Copy out only the records between the lines holding "Task: Choose the 24h volume $260,203,992.75" and "Action: tap(172, 202)", inclusive, with the requests included. Multiply every coordinate in the answers by 1.4, rounding to whole numbers with halves going up, and leave the numbers in the requests unchanged.

>> start DATA ENTRIES

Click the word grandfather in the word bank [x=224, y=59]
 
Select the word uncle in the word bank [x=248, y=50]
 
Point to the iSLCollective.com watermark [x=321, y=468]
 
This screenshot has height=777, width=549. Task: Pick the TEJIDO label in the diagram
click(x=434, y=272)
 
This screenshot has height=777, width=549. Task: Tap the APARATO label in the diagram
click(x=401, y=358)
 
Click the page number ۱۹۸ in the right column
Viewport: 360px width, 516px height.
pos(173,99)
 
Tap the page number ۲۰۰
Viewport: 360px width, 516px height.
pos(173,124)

>> end DATA ENTRIES
>> start DATA ENTRIES

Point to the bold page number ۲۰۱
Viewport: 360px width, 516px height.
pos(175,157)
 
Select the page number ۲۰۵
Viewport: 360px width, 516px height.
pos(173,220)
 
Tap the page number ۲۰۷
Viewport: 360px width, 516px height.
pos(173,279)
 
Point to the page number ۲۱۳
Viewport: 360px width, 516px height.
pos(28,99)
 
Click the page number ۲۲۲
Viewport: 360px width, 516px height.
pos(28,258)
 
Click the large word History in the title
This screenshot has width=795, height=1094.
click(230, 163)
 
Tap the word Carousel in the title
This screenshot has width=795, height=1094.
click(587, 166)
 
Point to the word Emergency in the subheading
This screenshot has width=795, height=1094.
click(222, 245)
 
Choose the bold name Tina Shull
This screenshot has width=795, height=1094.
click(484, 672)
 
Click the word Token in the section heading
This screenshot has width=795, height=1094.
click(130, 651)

>> end DATA ENTRIES
>> start DATA ENTRIES

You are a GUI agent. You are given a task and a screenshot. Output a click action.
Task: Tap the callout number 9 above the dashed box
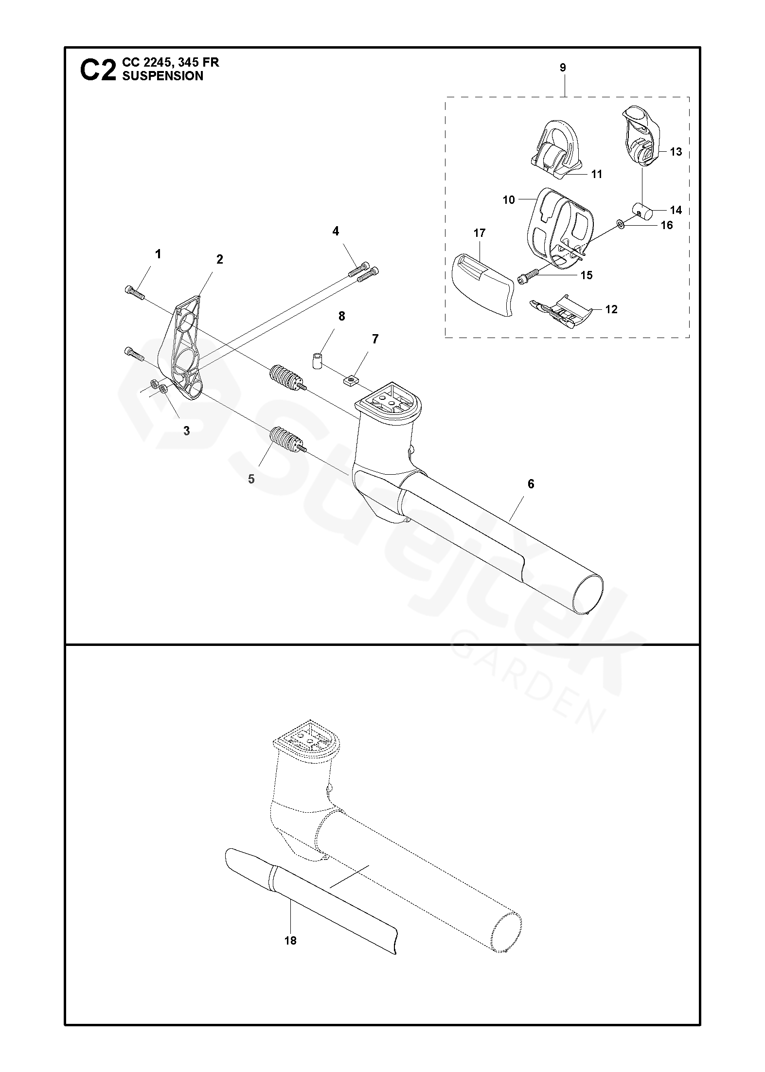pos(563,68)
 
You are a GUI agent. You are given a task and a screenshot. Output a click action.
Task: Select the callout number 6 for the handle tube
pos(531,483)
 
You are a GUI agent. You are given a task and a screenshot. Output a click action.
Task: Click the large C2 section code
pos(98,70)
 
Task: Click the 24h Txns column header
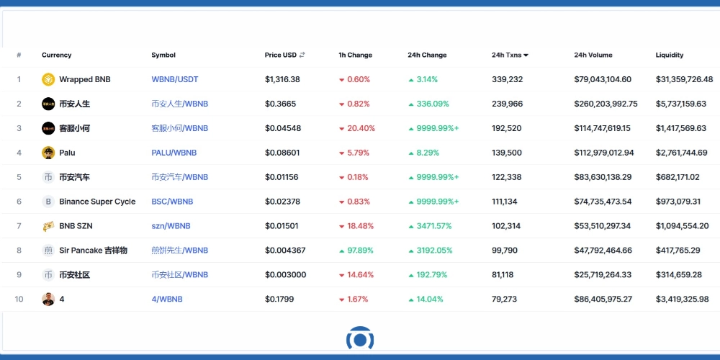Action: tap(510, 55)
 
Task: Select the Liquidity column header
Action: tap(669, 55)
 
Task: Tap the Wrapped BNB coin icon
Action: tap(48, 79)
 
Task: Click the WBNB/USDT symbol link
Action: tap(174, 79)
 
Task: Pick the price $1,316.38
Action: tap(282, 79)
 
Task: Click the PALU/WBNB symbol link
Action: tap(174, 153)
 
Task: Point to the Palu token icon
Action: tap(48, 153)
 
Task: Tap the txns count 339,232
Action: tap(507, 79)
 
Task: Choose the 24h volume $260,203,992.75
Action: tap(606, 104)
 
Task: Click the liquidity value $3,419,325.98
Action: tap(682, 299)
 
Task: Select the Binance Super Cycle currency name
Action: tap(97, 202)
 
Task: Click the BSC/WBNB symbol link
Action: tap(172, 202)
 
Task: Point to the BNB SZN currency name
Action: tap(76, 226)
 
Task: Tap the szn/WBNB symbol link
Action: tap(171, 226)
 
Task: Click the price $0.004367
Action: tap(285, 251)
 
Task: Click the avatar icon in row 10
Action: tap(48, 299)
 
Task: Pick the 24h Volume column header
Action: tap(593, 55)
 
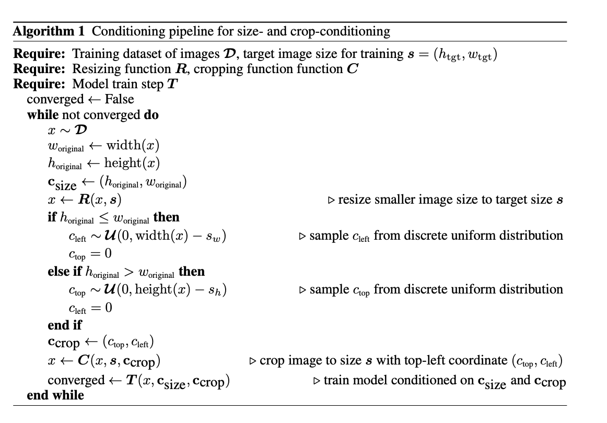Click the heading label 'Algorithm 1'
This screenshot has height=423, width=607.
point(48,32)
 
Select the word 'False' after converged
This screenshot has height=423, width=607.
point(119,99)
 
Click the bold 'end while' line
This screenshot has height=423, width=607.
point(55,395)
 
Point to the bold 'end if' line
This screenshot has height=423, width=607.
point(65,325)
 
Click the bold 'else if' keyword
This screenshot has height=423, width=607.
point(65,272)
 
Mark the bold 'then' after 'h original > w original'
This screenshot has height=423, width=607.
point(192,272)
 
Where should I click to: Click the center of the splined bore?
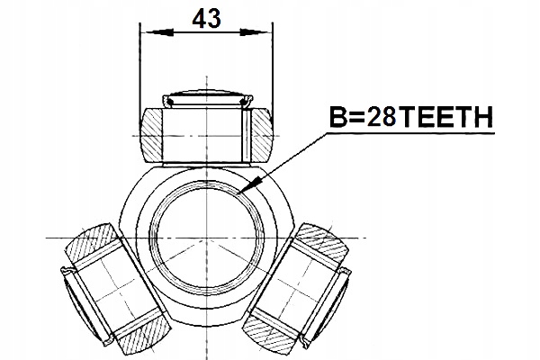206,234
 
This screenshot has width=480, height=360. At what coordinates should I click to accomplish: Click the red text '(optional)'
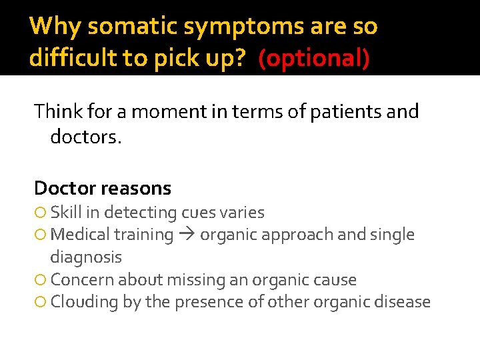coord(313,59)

>> end DATA ENTRIES

# [RESPONSE]
Task: Choose the 24h volume $260,203,992.75
Action: tap(848, 146)
 
Task: Click the liquidity value $3,419,325.98
Action: tap(955, 419)
 
Task: Select the Binance Super Cycle currency name
Action: tap(136, 283)
 
Task: Click the BSC/WBNB symbol link
Action: tap(241, 283)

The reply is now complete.